SOURCE DATA
..........
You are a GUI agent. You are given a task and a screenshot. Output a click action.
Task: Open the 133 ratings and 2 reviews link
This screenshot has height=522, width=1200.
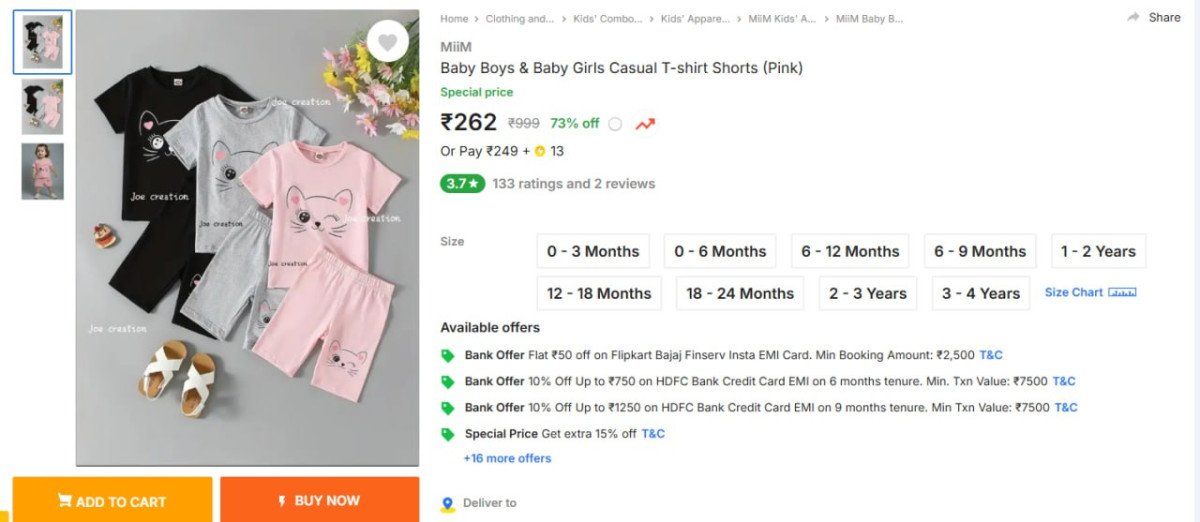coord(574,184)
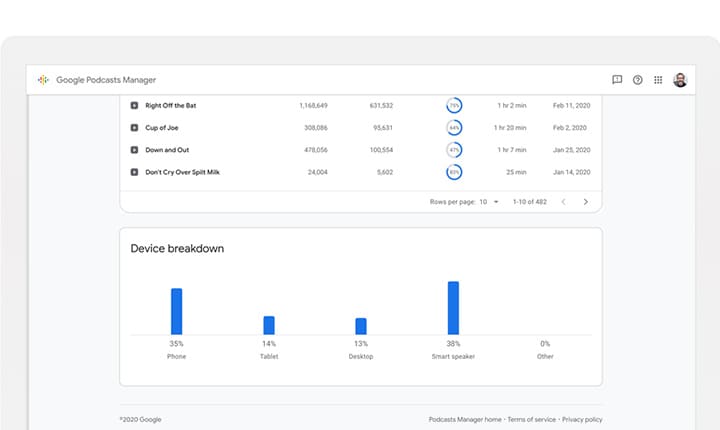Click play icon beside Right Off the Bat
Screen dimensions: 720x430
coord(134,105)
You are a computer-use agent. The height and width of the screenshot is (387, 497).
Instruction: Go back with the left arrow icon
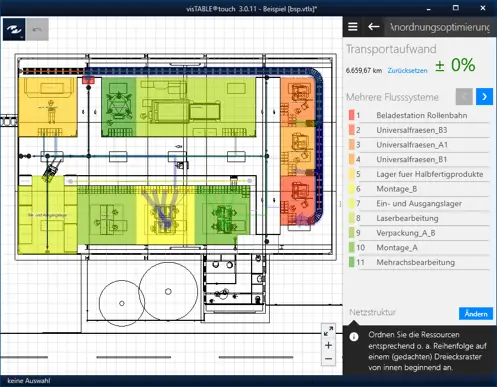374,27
..........
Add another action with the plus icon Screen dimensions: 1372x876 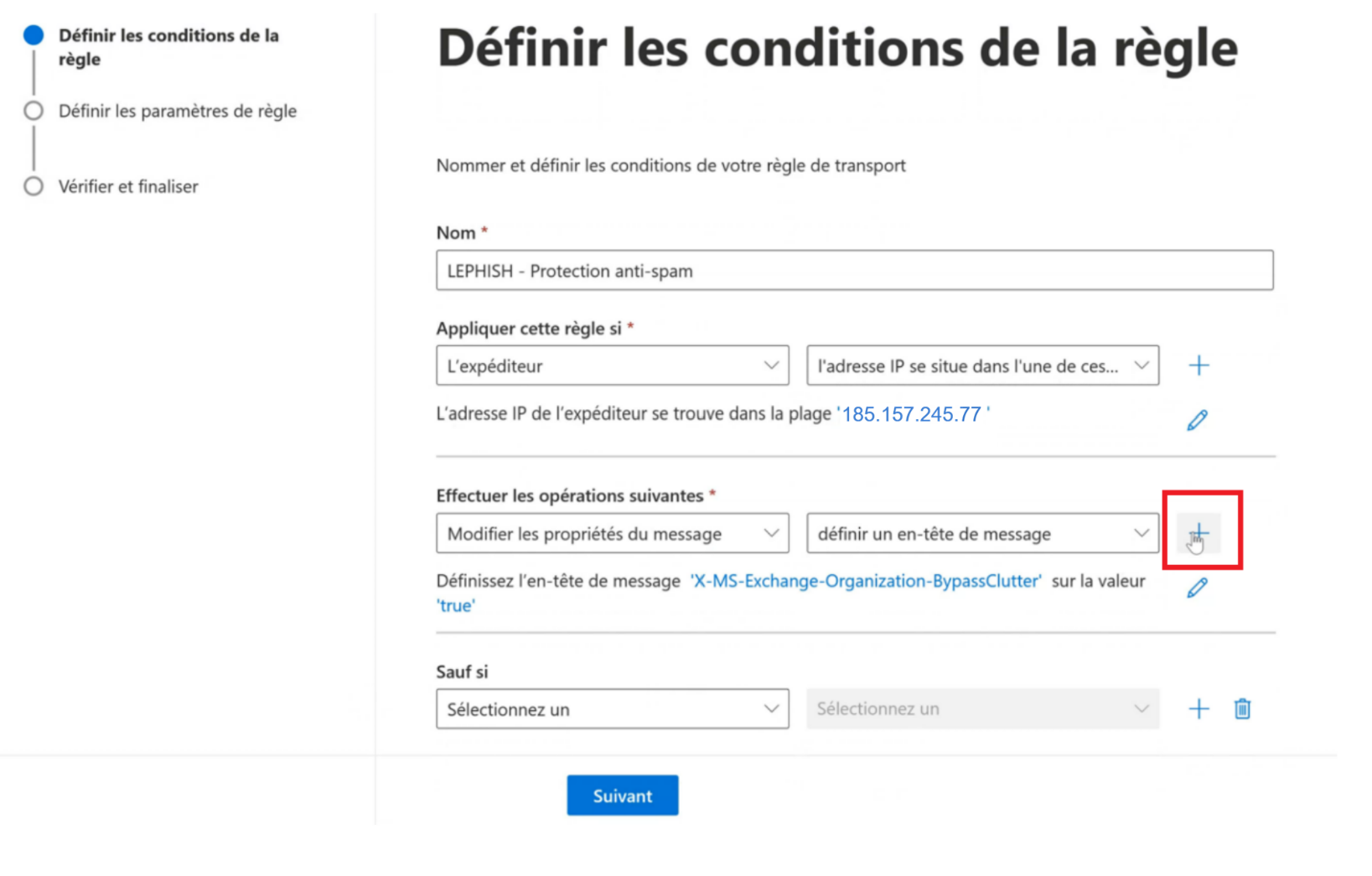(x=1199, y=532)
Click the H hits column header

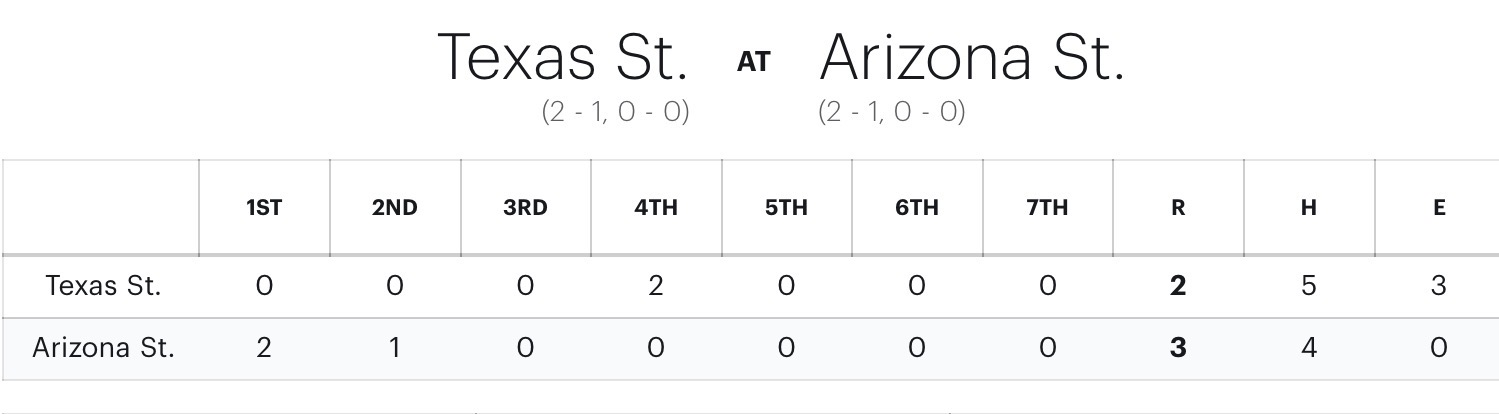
..........
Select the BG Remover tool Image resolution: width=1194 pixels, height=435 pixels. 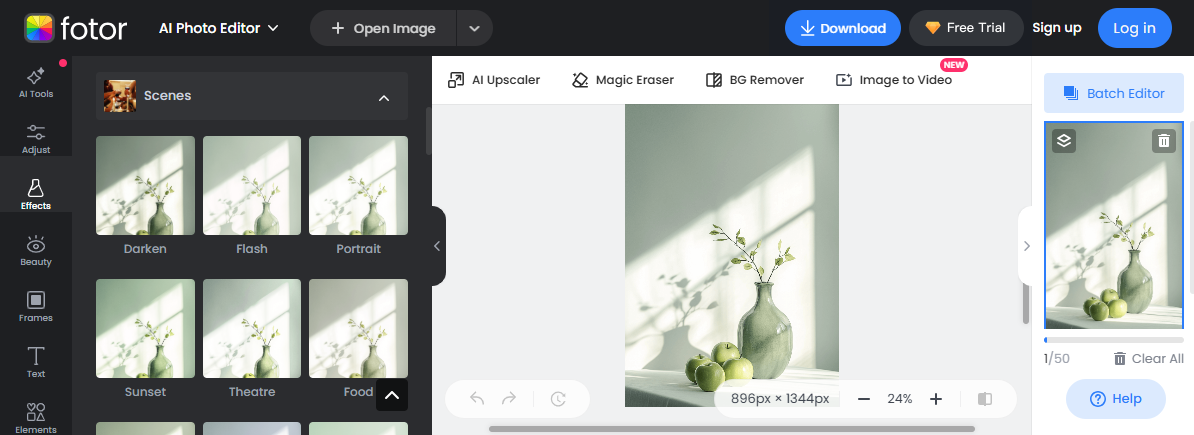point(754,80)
..........
PROBLEM REQUIREMENTS
Scan the entries for the word "agent". Report each line that has it.

SOLUTION TO THE EXERCISE
You are a GUI agent. You are given a task and a screenshot. Output a click action.
You are a computer-use agent. The height and width of the screenshot is (387, 497).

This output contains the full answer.